This Article is From May 23, 2016

Swadeshi Space Shuttle Tests, ISRO's 'Mission Accomplished': 10 Facts

ISRO successfully tests swadeshi space shuttle from Sriharikota in Andhra Pradesh.

Highlights

  • India successfully tests indigenous space shuttle
  • Built by team of 600 scientists at a cost of Rs 95 crore over 5 years
  • It will help reduce cost of launching objects into space by 10 times
Sriharikota: India successfully tested its first-ever swadeshi or indigenous space shuttle today as its scale model - the Re-Usable Launch Vehicle - Technology Demonstrator or RLV-TD - was launched from Sriharikota in Andhra Pradesh at 7 am.

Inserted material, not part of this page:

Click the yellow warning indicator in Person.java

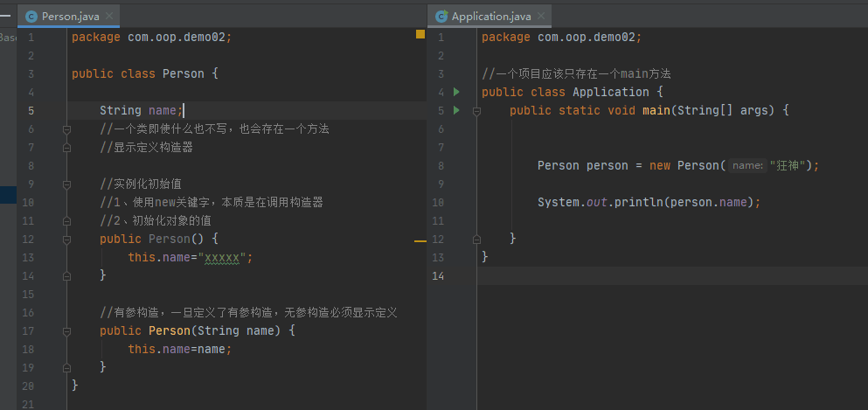pos(420,34)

Nearly 20 minutes after its lift-off, the Indian Space Research Organization (ISRO) announced, "mission accomplished".

Here are 10 must-know facts about the big launch:

  1. The 6.5 metre-long scale model of the re-usable launch vehicle weighs about 1.75 tonnes and was made at a cost of Rs. 95 crore. It was built at the Vikram Sarabhai Space Centre in Thiruvananthapuram by a team of 600 scientists over five years.

  2. Re-usable technology aims to help reduce the cost of launching objects into space by 10 times. It costs about $ 20,000 to send a kilogram in space currently.

  3. Indian Space Research Organization or ISRO plans to test two more such prototypes before the final version which will be about six times larger at around 40 metres and will take off around 2030.

  4. After the test flight was declared successful, Prime Minister Narendra Modi congratulated scientists at ISRO and tweeted: “Launch of India's first indigenous space shuttle RLV-TD is the result of the industrious efforts of our scientists. Congrats to them.”

  5. The spacecraft was launched atop a nine-ton rocket engine that has been designed to burn slowly to accommodate vertical lifting of a winged body.

  6. After the launch, the space shuttle flew to an altitude of 70 kilometres and then engaged in a free-gliding flight that started with an initial velocity five times that of sound. It then landed on a stretch of water in the Bay of Bengal some 500 kilometres from Sriharikota.

  7. This was the first time that ISRO flew a winged body and brought it back to land on a make-shift runway. In further tests, an undercarriage will be placed to make it land, possibly at Sriharikota.

  8. The final RLV will be about 40 meters in length and will also be able carry Indian astronauts. On this first flight, the RLV-TD will not be recovered but the data collected will be used to improve the designs, paving the runway to the final model.

  9. No other country is currently operationally flying a winged spacecraft into space - the US retired its space shuttles in 2011 and the Russians flew theirs only once in 1989.

  10. In a race to master re-usable technology for space shuttles, the RLV will be pitted against the likes of SpaceX's Falcon 9 and Blue Origin's New Shephard rocket - both the companies have already partially tested re-usable space shuttles.